### Your assignment
Starting at the line that holds "You are a computer-use agent. Viewport: 600px", transcribe every line to the end of the data exactly; include no other lines.

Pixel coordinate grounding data
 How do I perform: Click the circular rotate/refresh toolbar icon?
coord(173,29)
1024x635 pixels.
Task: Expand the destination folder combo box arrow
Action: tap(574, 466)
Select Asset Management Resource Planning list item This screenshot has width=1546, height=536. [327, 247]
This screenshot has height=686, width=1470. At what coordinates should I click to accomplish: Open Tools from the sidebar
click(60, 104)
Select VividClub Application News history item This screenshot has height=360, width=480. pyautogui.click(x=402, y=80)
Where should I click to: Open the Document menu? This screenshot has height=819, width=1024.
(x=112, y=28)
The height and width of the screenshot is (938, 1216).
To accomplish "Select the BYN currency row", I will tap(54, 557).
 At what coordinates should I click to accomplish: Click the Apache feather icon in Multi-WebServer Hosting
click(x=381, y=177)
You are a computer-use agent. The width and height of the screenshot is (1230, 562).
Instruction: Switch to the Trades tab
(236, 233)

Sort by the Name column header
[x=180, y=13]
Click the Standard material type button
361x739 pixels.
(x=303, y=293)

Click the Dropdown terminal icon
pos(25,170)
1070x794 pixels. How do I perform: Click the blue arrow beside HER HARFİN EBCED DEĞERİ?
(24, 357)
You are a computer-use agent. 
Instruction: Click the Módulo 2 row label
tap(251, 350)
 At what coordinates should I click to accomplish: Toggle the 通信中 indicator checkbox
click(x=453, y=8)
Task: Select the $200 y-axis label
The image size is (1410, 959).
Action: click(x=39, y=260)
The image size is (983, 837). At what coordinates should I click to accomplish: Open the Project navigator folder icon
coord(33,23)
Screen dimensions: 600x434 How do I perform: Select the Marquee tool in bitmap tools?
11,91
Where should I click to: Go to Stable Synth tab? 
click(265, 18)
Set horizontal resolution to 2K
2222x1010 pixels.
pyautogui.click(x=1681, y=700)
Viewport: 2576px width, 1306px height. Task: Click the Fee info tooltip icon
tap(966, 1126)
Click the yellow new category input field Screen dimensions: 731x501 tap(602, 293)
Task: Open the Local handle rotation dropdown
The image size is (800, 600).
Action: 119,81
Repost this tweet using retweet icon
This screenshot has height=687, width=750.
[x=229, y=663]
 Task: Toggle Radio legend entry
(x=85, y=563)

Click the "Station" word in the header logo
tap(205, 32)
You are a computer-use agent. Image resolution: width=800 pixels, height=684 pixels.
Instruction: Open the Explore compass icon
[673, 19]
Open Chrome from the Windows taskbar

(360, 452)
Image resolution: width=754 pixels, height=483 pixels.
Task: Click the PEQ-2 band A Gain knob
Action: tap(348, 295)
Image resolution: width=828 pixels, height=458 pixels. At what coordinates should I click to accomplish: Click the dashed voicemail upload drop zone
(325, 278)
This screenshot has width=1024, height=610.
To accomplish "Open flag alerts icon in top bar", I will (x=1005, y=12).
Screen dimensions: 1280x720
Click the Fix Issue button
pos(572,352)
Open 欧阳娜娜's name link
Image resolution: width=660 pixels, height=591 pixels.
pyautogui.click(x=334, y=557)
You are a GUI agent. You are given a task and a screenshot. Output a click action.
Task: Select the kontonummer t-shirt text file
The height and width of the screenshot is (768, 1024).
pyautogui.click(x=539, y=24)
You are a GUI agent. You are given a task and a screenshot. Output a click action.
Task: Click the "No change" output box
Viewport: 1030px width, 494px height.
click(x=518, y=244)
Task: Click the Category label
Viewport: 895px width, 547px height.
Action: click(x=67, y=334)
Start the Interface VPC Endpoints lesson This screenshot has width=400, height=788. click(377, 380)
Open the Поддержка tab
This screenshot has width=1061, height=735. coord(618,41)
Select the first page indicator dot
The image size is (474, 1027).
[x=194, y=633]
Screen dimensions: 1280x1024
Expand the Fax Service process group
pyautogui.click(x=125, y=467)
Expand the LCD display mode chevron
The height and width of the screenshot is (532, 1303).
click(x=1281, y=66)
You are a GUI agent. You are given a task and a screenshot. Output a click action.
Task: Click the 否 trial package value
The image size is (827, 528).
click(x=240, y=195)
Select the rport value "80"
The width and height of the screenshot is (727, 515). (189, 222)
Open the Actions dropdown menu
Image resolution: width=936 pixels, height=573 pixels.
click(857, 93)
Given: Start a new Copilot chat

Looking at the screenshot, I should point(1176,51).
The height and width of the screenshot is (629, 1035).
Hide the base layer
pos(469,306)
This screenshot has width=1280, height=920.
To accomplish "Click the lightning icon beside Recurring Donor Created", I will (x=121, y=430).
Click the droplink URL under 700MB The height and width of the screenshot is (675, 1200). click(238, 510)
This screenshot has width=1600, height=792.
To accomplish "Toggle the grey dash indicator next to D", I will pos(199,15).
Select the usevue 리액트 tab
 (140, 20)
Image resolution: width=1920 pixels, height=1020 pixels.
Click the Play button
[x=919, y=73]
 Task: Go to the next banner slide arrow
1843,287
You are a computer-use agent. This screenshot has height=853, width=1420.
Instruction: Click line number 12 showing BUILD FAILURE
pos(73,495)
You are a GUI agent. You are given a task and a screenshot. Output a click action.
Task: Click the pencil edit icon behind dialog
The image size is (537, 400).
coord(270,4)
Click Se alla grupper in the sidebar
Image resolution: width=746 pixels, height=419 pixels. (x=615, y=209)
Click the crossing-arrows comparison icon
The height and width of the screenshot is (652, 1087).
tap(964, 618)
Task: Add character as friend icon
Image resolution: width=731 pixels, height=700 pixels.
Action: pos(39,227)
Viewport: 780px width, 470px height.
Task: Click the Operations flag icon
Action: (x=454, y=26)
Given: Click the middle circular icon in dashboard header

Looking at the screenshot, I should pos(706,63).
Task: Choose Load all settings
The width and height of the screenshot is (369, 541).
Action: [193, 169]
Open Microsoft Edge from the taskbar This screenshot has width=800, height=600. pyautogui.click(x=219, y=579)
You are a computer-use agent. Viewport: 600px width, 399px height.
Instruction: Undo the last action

### Expected answer
You are a computer-use agent. Viewport: 600px width, 399px height.
Instruction: Undo the last action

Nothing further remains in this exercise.